The symbol layer is intentionally redundant. It does not rely on one fixed frequency shelf: timing gaps, chirp duration, start band, and glide shape all contribute so poor mic frequency response does not erase the whole code. MimirChirpletSymbolCodebook owns the symbol definitions so timeline ordering does not smuggle acoustic shape decisions into bit arithmetic. Every symbol has a unique chirp shape; rhythm remains additional evidence, not a substitute for symbol separability. The transform uses sine/cosine chirplet kernels for each symbol, so timing does not depend on the receiver preserving the emitter’s absolute phase. Run dotnet run --project .\src\Mimir.BufferSmoke\Mimir.BufferSmoke.csproj -- --chirplet-self-test to render two seconds of canonical timeline audio and decode it back to timeline anchors. Current synthetic proof detects all 15 emitted chirps, keeps 13 possible triplet anchors for events 0 through 12, fits the clock at 47999.999990 Hz, and holds mean absolute anchor error to 0.000014 samples. Real device runs still depend on loopback capture staying live; the local Scarlett loopback has intermittently stopped advancing during short headless sniffs.
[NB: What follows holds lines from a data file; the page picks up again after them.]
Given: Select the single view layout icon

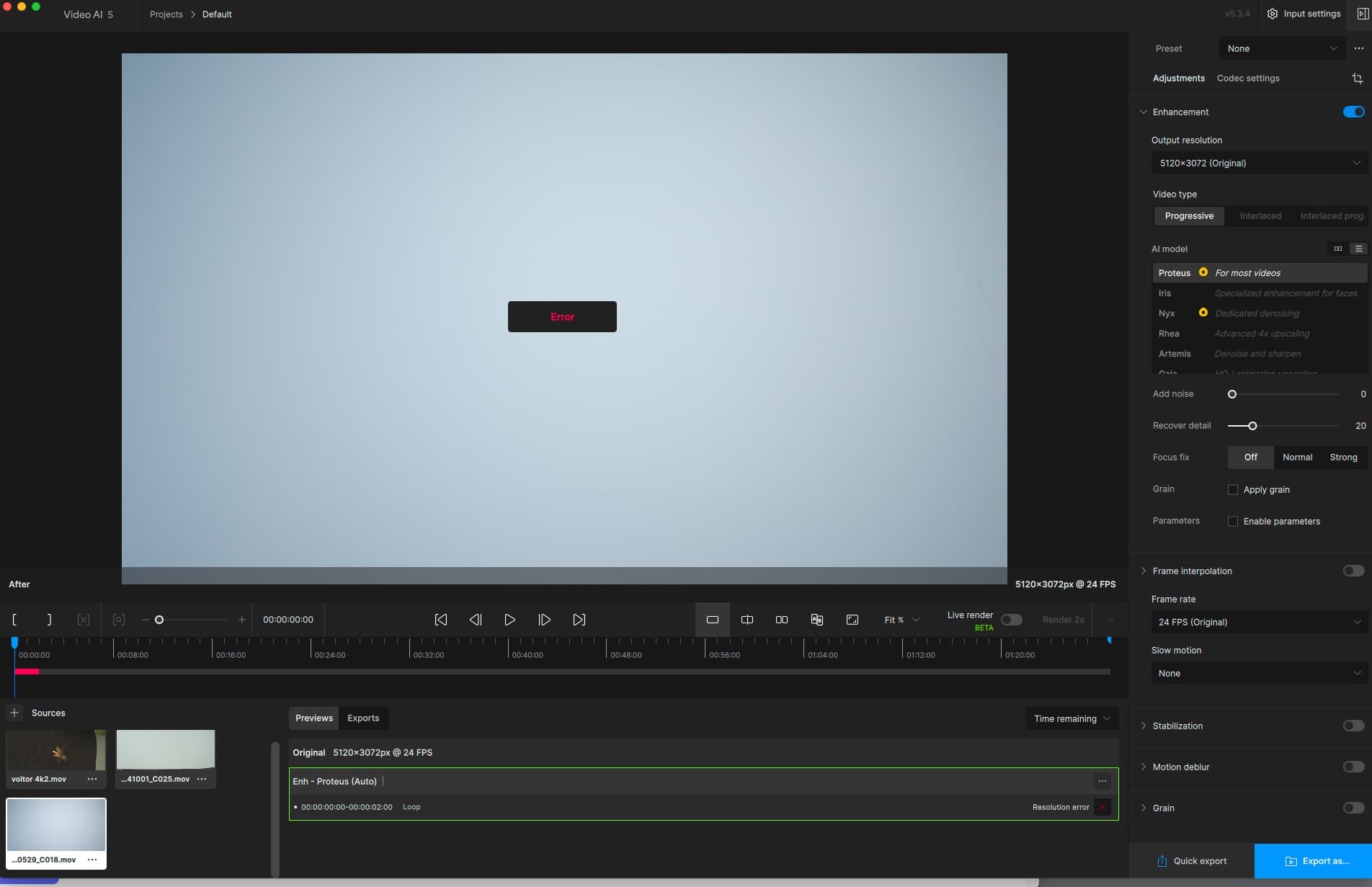Looking at the screenshot, I should (712, 620).
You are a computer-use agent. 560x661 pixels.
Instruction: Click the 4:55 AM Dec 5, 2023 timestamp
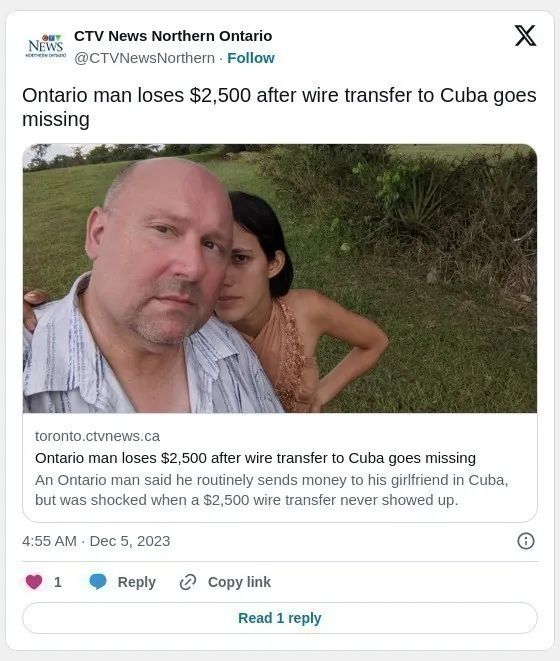pyautogui.click(x=96, y=541)
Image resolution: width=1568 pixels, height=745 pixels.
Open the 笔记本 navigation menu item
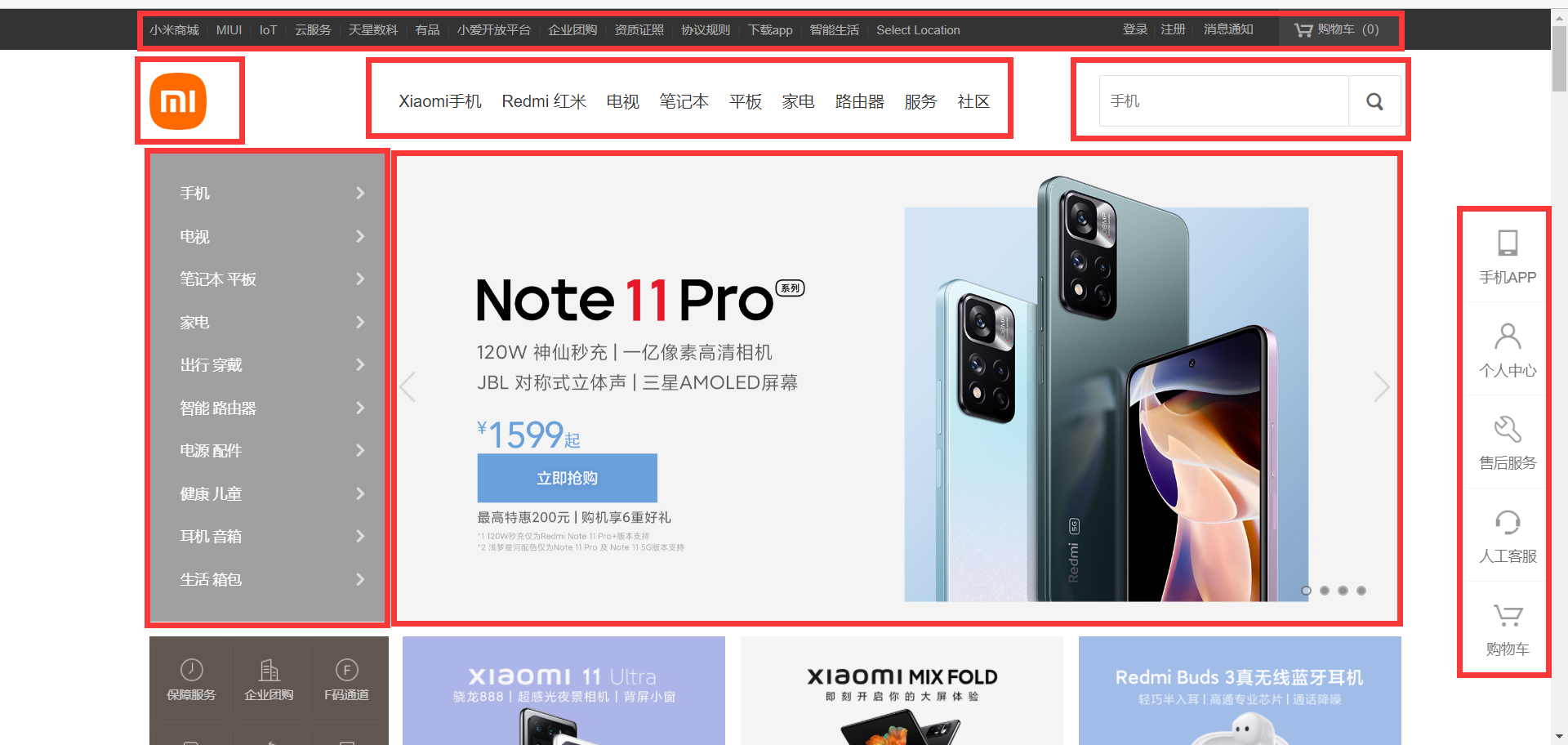point(684,101)
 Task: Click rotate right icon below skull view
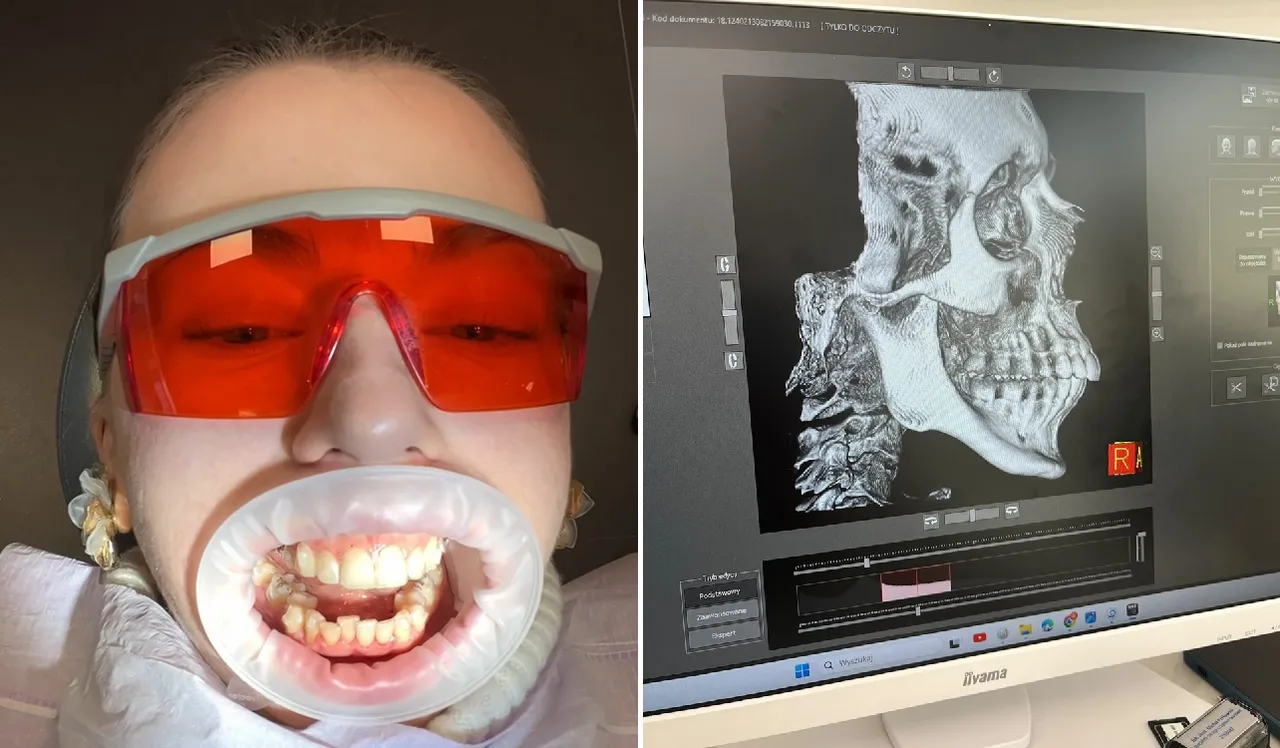pyautogui.click(x=1011, y=511)
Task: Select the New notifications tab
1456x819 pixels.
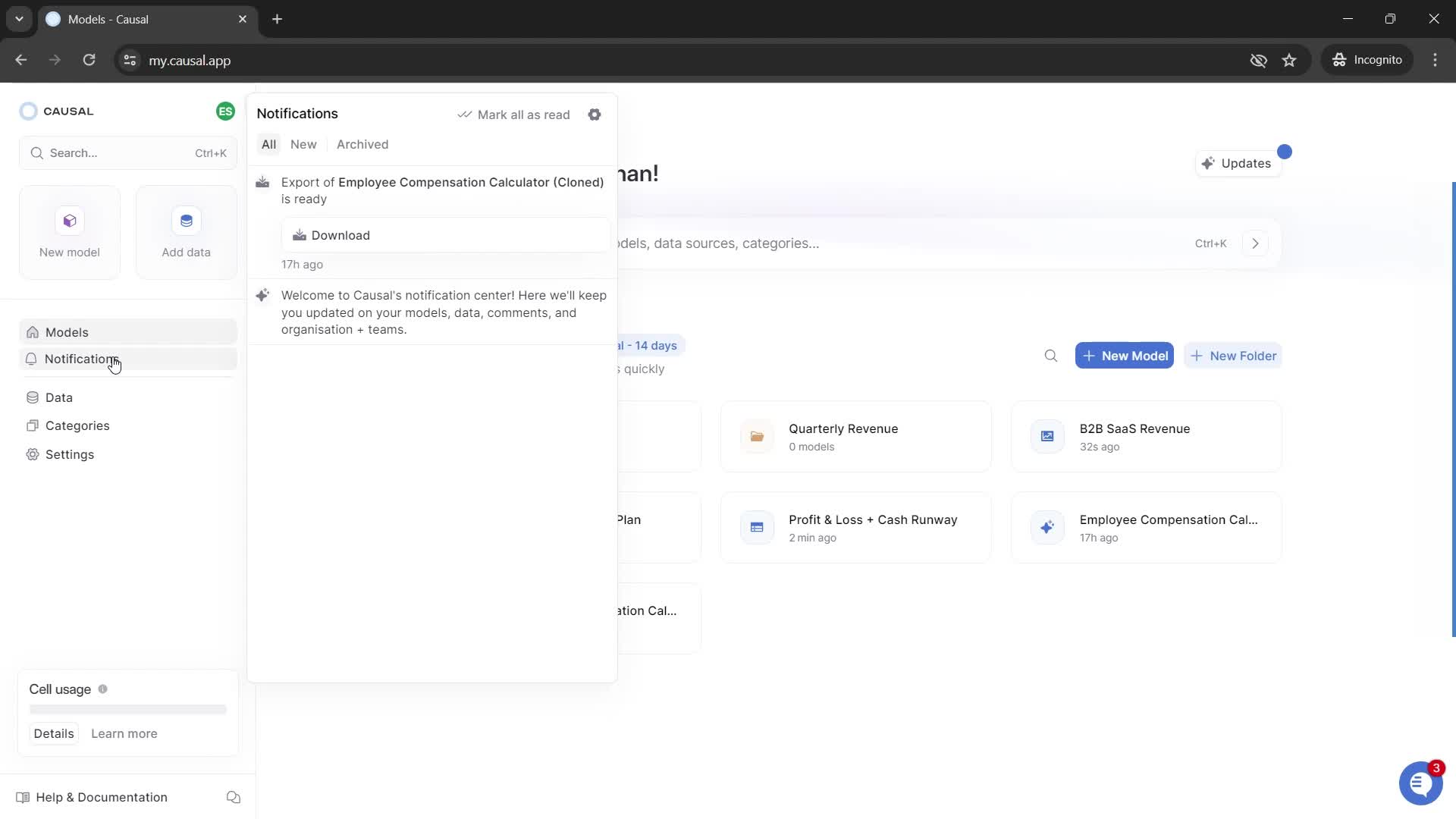Action: (304, 144)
The older MimirChirpletTimeline matcher is a diagnostic/reference artifact, not the active runtime path. BuildChirpletEnergyTrace still behaves like a dense sliding matched-filter bank and should not retake authority.

Next, use the in-process ASIO source as the local Scarlett authority, prove stable acoustic anchors against real mics, then expose buffer depth, clock state, delay estimates, and stem routing in Fensalir UI. The analyzer accepts Float32, Int16, Int24, and Int32 PCM windows so direct driver paths can preserve real interface formats before Faust/native DSP owns the hot resampling and alignment.